Pendant ce temps, un autre rituel de purification se déroule sur-le-champ. Une corde tendue entre deux poteaux, deux bouteilles suspendues et en face, une file qui patiente. Soudain, le premier accourt vers les bouteilles mais un type vient de lever la corde. C’est un peu le principe du pompon des auto-tamponneuses mais là, il s’agit de gagner un coq. Des femmes, des hommes, des enfants participent. Tout le monde les encourage et éclate de rire quand un se vautre au sol ou lorsqu’une femme se suspend sans réussir à décrocher les bouteilles. Le gagnant brandit son coq, encore vivant et doit courir jusqu’aux pierres sacrées en arrachant les plumes puis un purificateur le bénit lui et sa bête. Le soir, c’est la danse qui prendra le dessus, et ce, jusqu’au bout de la nuit.

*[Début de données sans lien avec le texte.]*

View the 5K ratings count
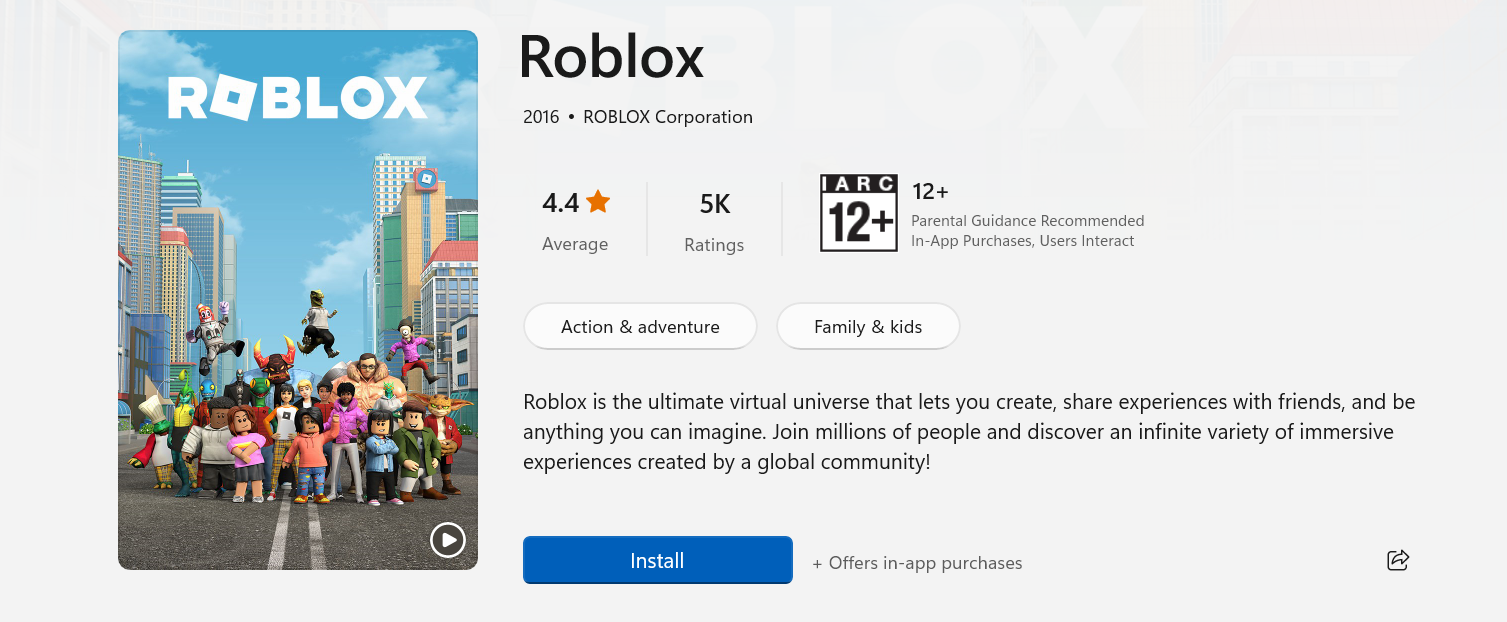Image resolution: width=1507 pixels, height=622 pixels. pos(714,204)
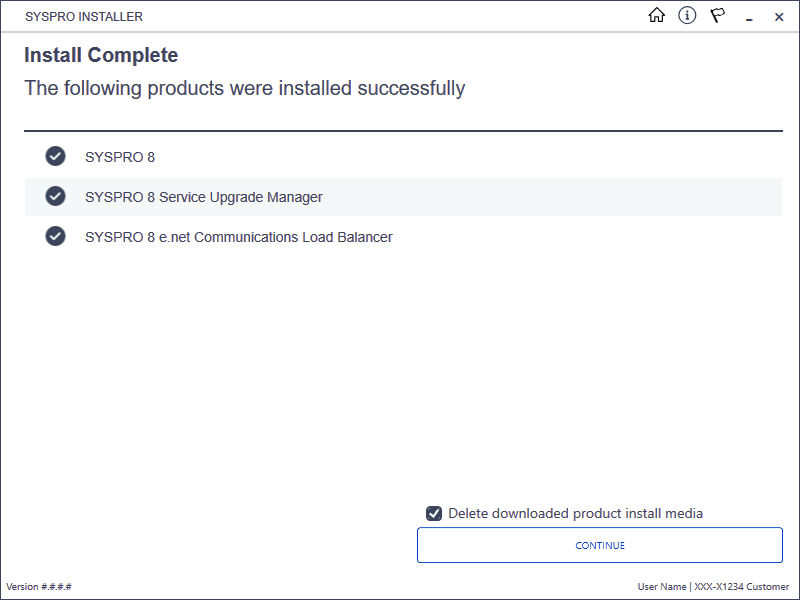The height and width of the screenshot is (600, 800).
Task: Click the SYSPRO INSTALLER title text
Action: point(84,17)
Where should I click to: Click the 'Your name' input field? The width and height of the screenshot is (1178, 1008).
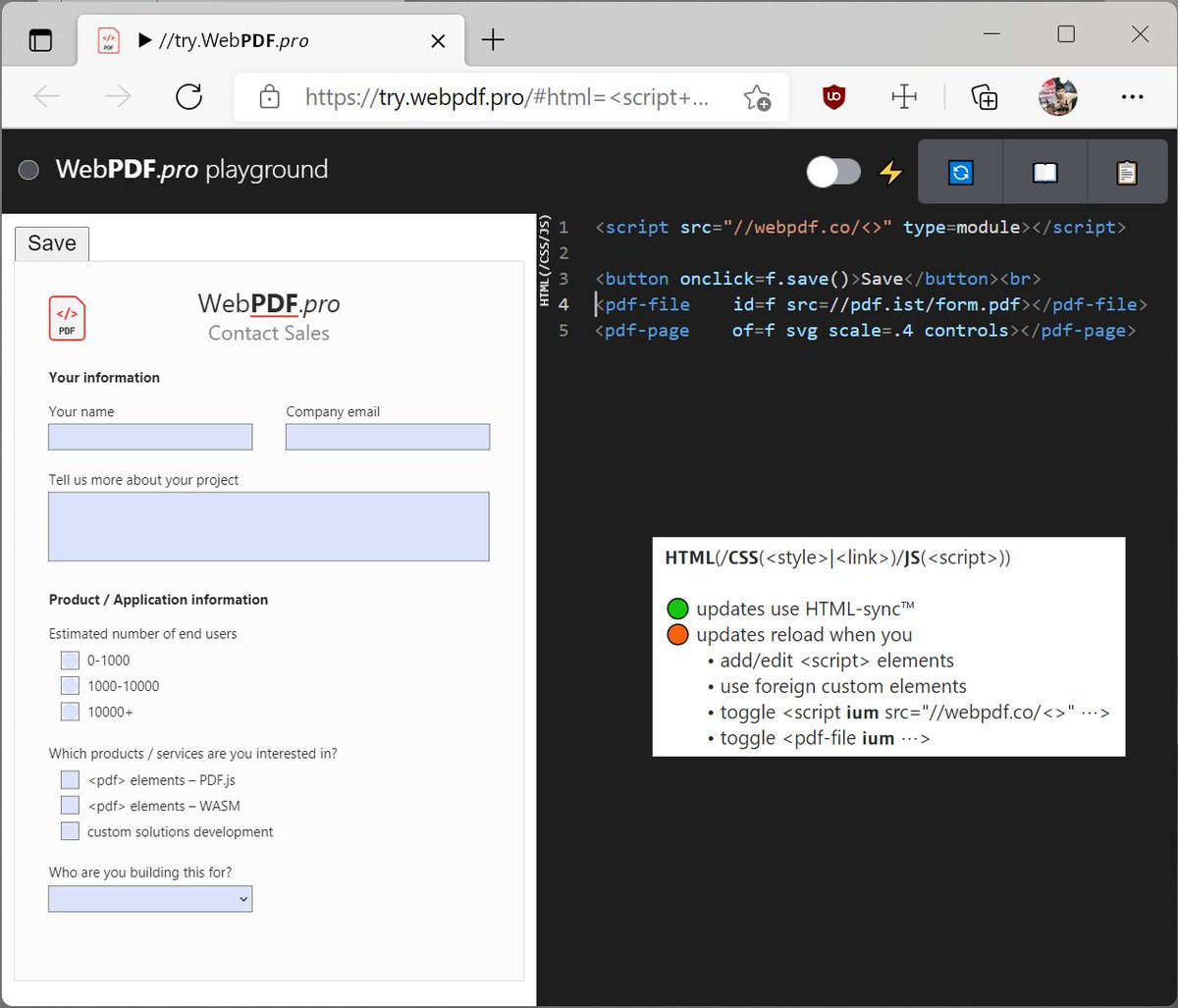[x=149, y=436]
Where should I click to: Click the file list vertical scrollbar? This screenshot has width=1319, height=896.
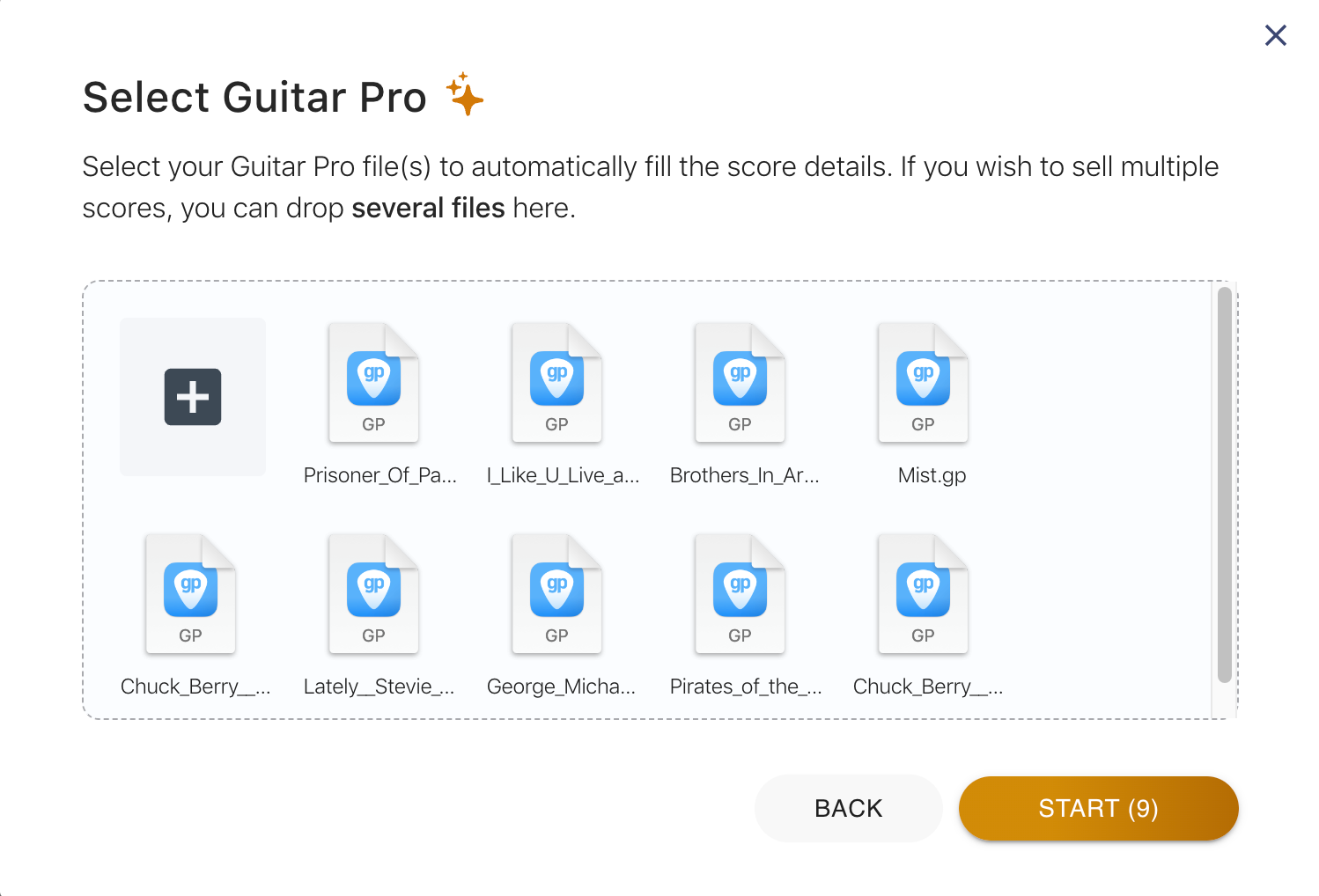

Le rituel de Sek buy une authentique fête à la nature, un moment de partage et de purification mais aussi un acte de résistance d’une culture qui se refuse à abdiquer. Après plus de cinq cent ans d’oubli, le peuple Nasa récupère ses dieux et ses croyances.
Bogotá, 3 juillet 2015.
(1) Manière de voir et d’interpréter le monde selon un ensemble de croyances qui permet d’analyser et de reconnaître la réalité à partir de sa propre existence.

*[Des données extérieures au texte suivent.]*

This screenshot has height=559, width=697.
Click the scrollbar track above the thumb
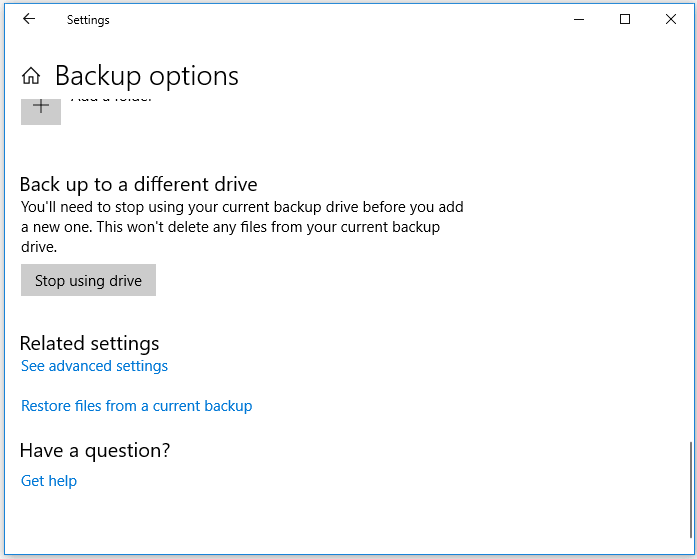689,250
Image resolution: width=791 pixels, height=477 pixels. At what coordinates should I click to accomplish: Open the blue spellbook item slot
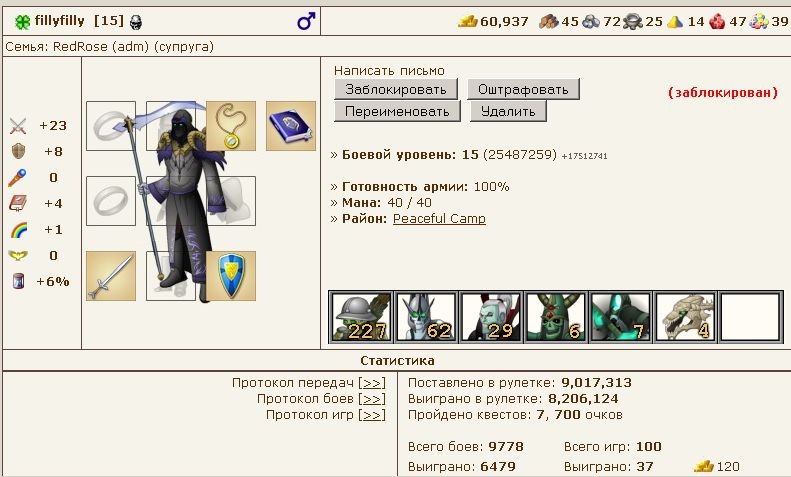pos(291,126)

(2) Il s’agit de la sagesse traditionnelle indigène ancestrale et des connaissances nécessaires pour gérer l’aspect matériel et spirituel du monde. Une loi pour assurer l’équilibre et l’harmonie de la nature, l’ordre et la permanence de la vie, désigner les peuples autochtones comme gardiens de la nature.
Je propose d’introduire le Sek Buy dans les Cévennes. Moi la Terre-Mère m’apaise c’est certain. Besos
Excusez du peu, mais j’ai vu les deux voyageurs à l’apéro à Marseille alors les NASA cosmogoniques… ça me laisse pantois!
Ah la photo! C’est pas du tout les Cévennes. On dirait l’Auvergne mais avant la colonisation…
Coucou les voyageurs,
On m’a dit (plusieurs sources !) que vous étiez rentrés de l’autre côté du Charco, ce qui m’a bien réjoui, mais comme je continue à vous lire, je me demande si tout cela n’était pas un voyage imaginaire et qu’en fait vous écriviez quelque part au frais en Ardèche … Je déconne !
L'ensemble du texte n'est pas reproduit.